§ Work to be completed:
Reproduce each record exactly, but exclude every picture.

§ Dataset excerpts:

--- START ---

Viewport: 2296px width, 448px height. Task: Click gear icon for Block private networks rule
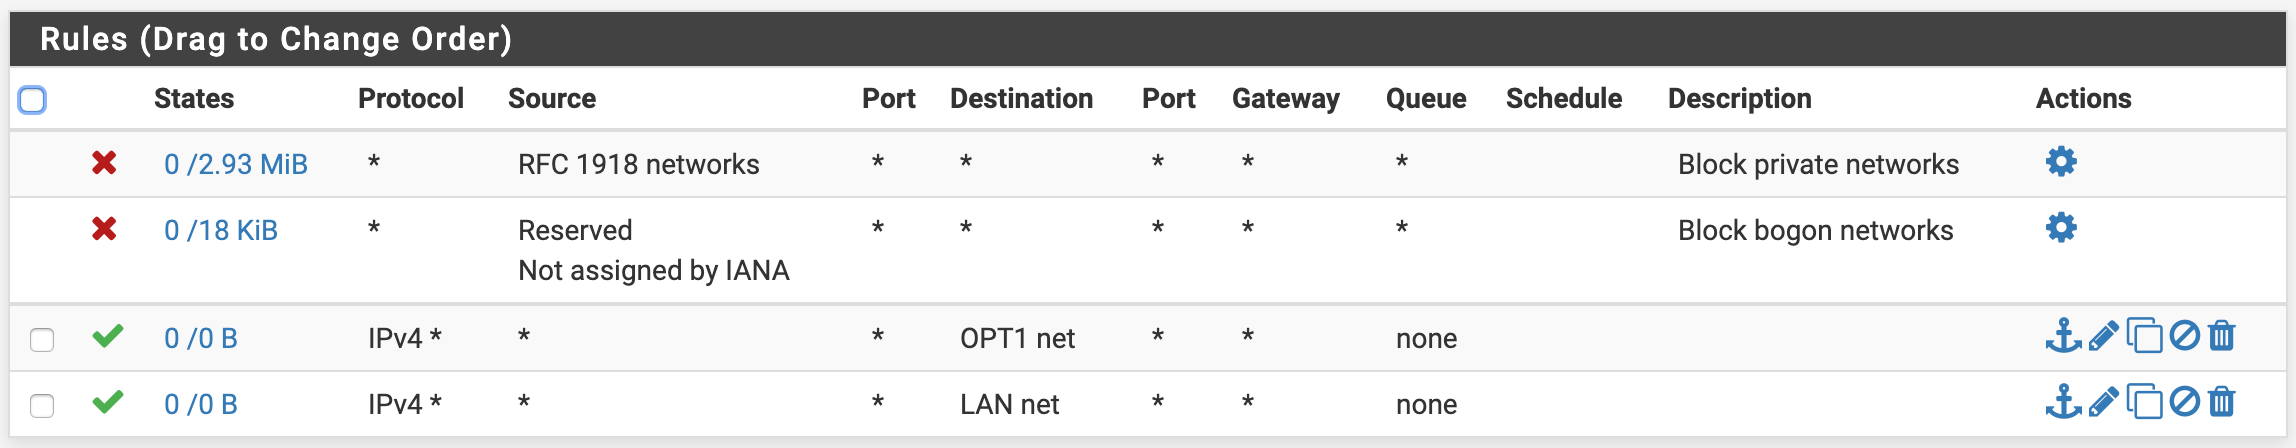pyautogui.click(x=2061, y=162)
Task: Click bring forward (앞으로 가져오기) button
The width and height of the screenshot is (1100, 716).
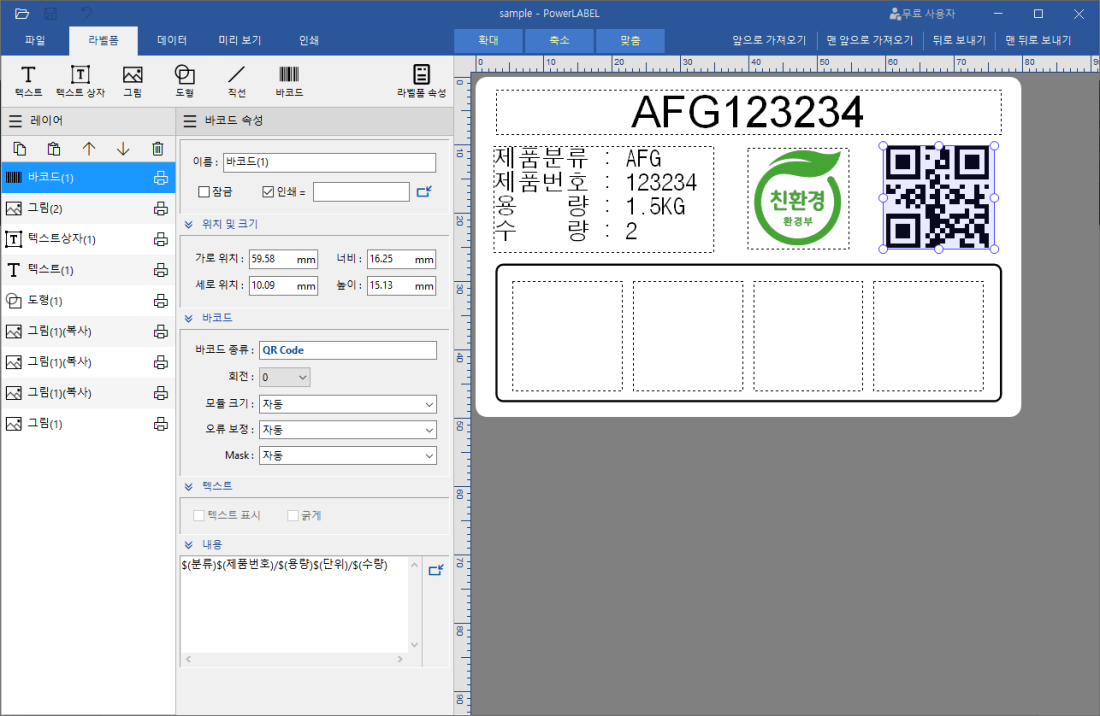Action: click(x=769, y=41)
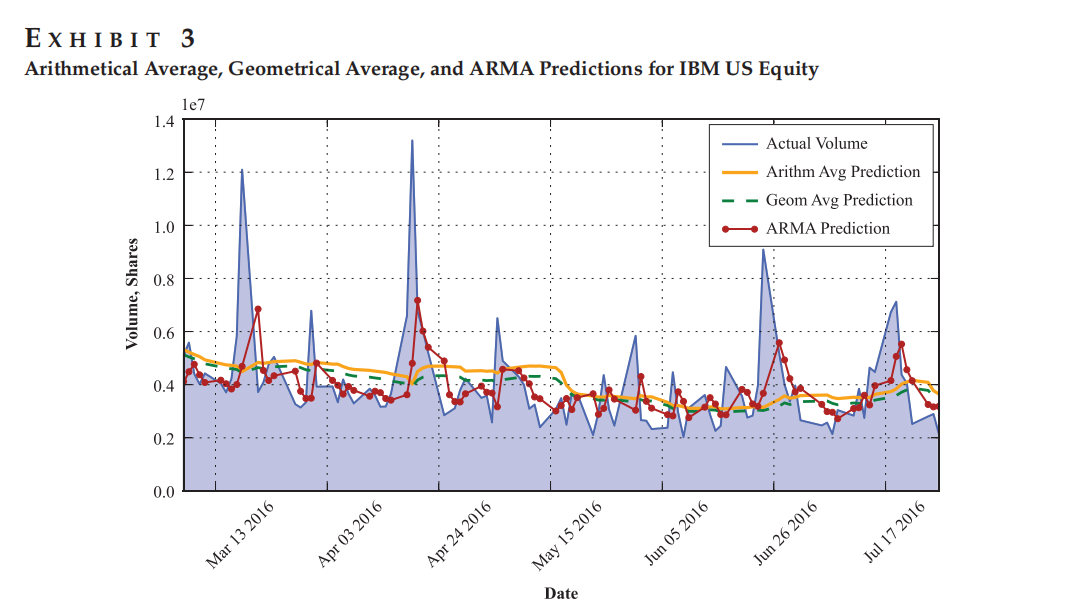Image resolution: width=1071 pixels, height=609 pixels.
Task: Click the 1.4 y-axis tick label
Action: coord(165,122)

--- END ---

§ Result:
Viewport: 2296px width, 448px height. Task: Click gear icon for Block private networks rule
pyautogui.click(x=2061, y=162)
Task: Click bring forward (앞으로 가져오기) button
The width and height of the screenshot is (1100, 716).
Action: click(x=769, y=41)
Image resolution: width=1071 pixels, height=609 pixels.
Task: Click the 1.4 y-axis tick label
Action: coord(165,122)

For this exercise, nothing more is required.